Greg Strand is EFCA executive director of theology and credentialing, and he serves on the Board of Ministerial Standing as well as the Spiritual Heritage Committee. He and his family are members of Northfield (Minnesota) EFC.
Many Evangelical churches do not often include a time of corporate confession as part of their weekly services. This is, I believe, a weakness of our gatherings.
Most of our service – singing, praying, greeting, sermons, etc. – reflects an overrealized eschatology. We speak and respond and expect as if the kingdom is already fully here. The emphasis is on the now of the kingdom. Much of the sharing of life together reflects the now of the kingdom, as if troubles and trials are unexpected, and marriage and parenting are all perfect. What this creates is a false exterior and a heavy heart because it does not match reality. There is seldom a place to share hurts and pains and struggles. It is as if there is no not-yet of the kingdom.

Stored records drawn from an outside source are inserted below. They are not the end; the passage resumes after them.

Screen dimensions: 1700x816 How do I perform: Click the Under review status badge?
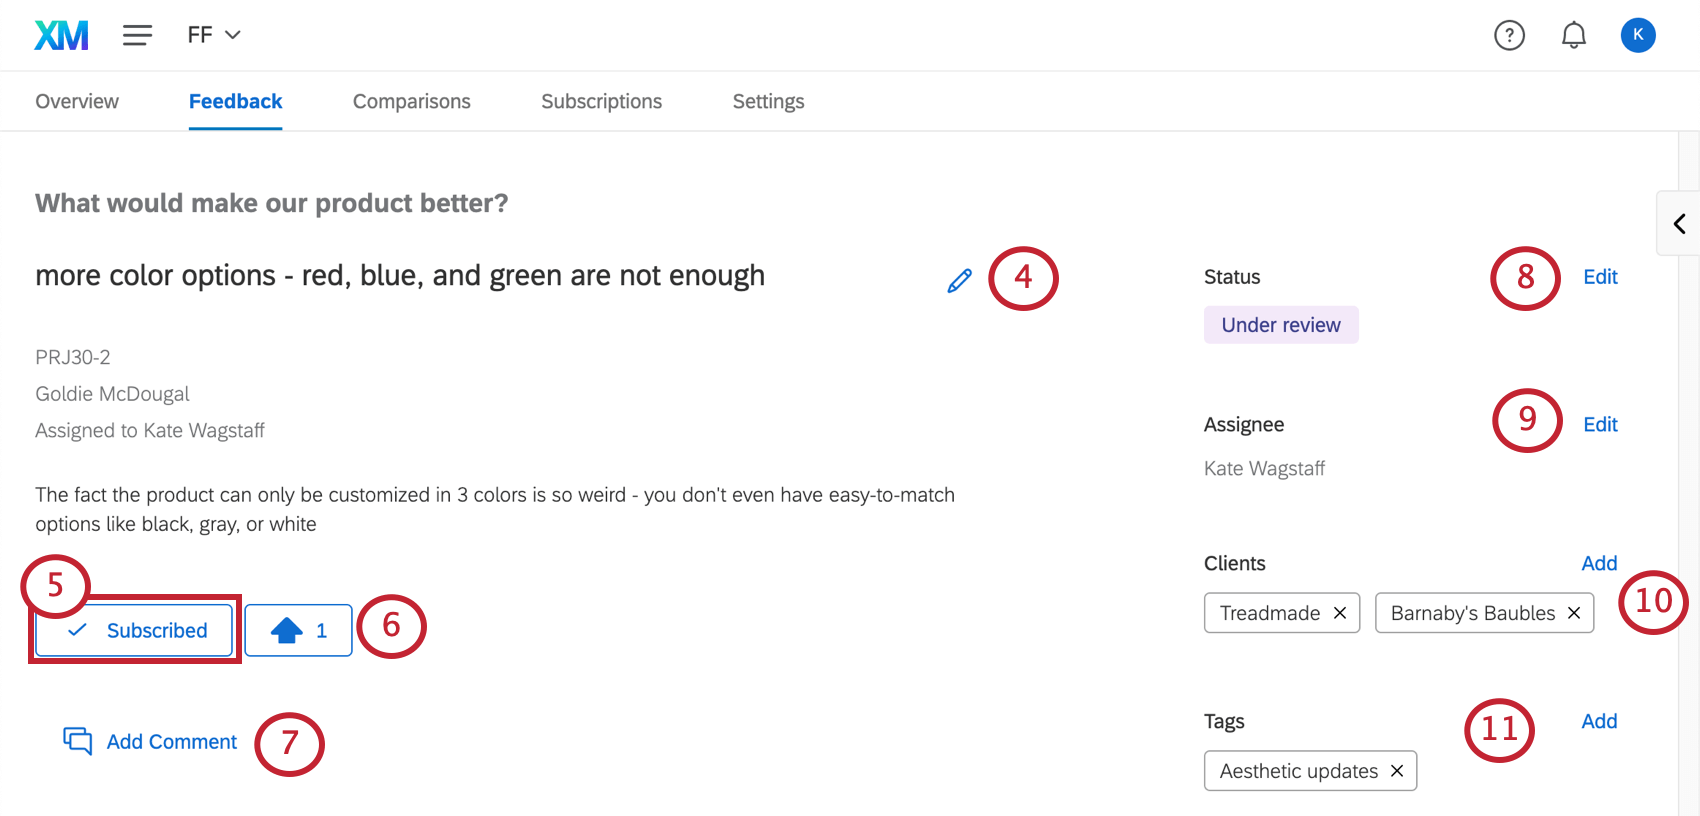tap(1281, 325)
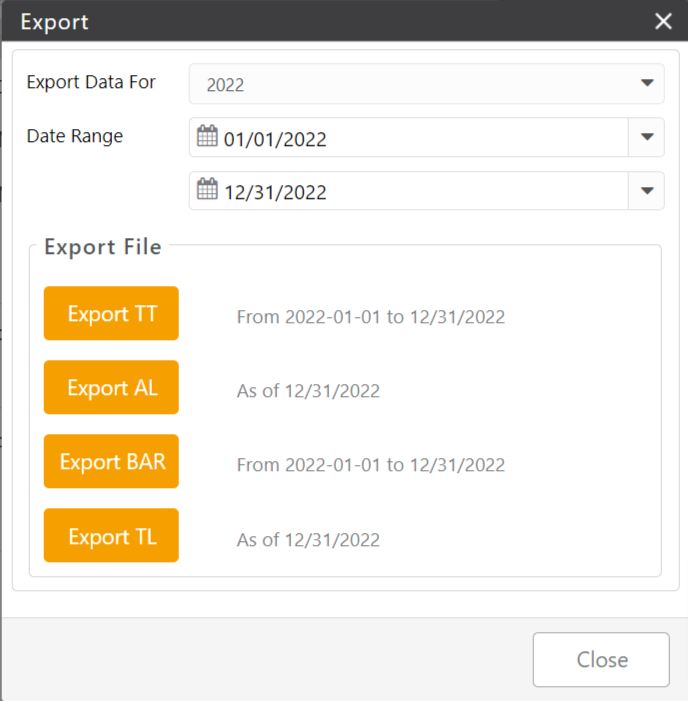The width and height of the screenshot is (688, 701).
Task: Click the As of text beside Export AL
Action: (x=308, y=391)
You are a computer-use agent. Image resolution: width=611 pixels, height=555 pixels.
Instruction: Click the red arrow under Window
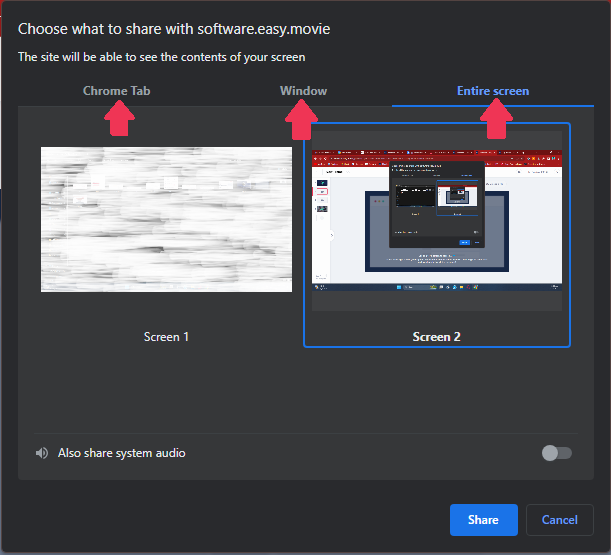coord(302,120)
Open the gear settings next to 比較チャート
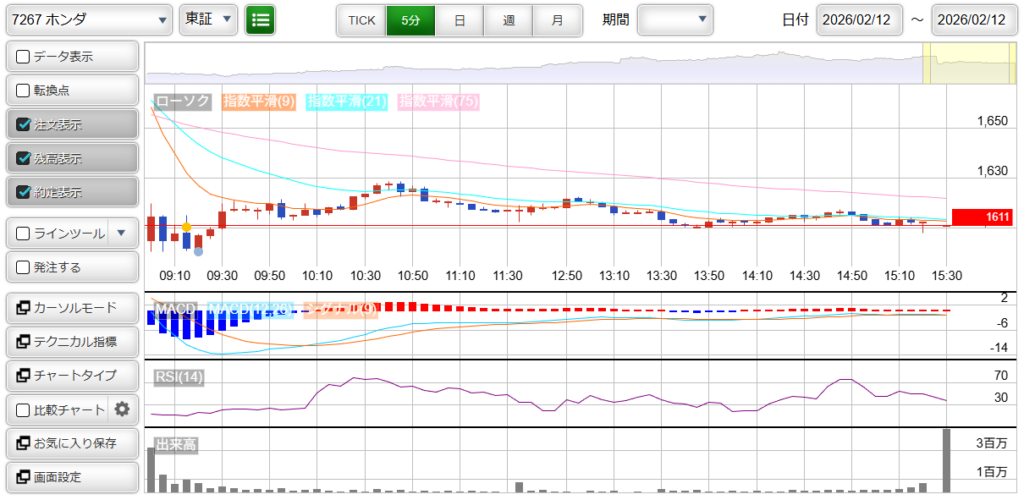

And yet we know doctrinally and experientially that we live in the not-yet-fully-realized kingdom. There is sin, ongoing struggles of sin, suffering, trials, lament, etc. In the midst of these existential realities, God’s kingdom has truly broken in, and the way in which we live in and through these matters reflects the now of the kingdom. The kingdom is truly here, even though not in full, and the presence of the kingdom is manifested in the way we live under the Lordship of the King, the Lord Jesus, and the way in which we live a life of faith and trust.
And yet, the kingdom is not yet here fully. We await the return of the Lord Jesus Christ to make all things right, and all things new, when there will be no more sadness, sorrow, weeping. But not yet.
The strong bend in most Evangelical churches is to emphasize the newness of the kingdom, which is right, but they do so at the expense of the not-yetness of the kingdom, which is wrong. Too many have imbibed too much of the prosperity gospel, or an Americanized version of the gospel, and not enough of the true, biblical gospel.
In every corporate gathering, there ought to be a confession and manifestation of the now of the kingdom, where we hear and see manifestations of the work of God in our midst. But there will also be manifestations of the not-yet of the kingdom, where we hear and see manifestations of life in this fallen-redeemed-not-yet-glorified world, and yet in the mist of that reality the now of the kingdom manifests in a life of trust, crying individually and corporately, “Though the fig tree should not blossom, nor fruit be on the vines, the produce of the olive fail and the fields yield no food, the flock be cut off from the fold and there be no herd in the stalls, yet I will rejoice in the LORD; I will take joy in the God of my salvation (Hab. 3:17-18). This is why the early church cried, and we ought to pray regularly, Maranatha, come Lord Jesus!
In this link you will see an example of a corporate confession: A Corporate Confession of Faith Based on the Ten Commandments and the Sermon on the Mount. Repentance is not only the Holy Spirit’s work in one’s life that bears fruit in confession of sin and profession of Christ resulting in new spiritual life (Mk. 1:14-15), repentance is also a mark of the ongoing work of the Holy Spirit in one’s life, a bearing fruit in keeping with repentance (Matt. 3:8). It is important we live and lead a life of repentance.
Might this be one resource of helping you to do this. It is through repentance that “times of refreshing may come from the presence of the Lord” (Acts 3:20). May it be so!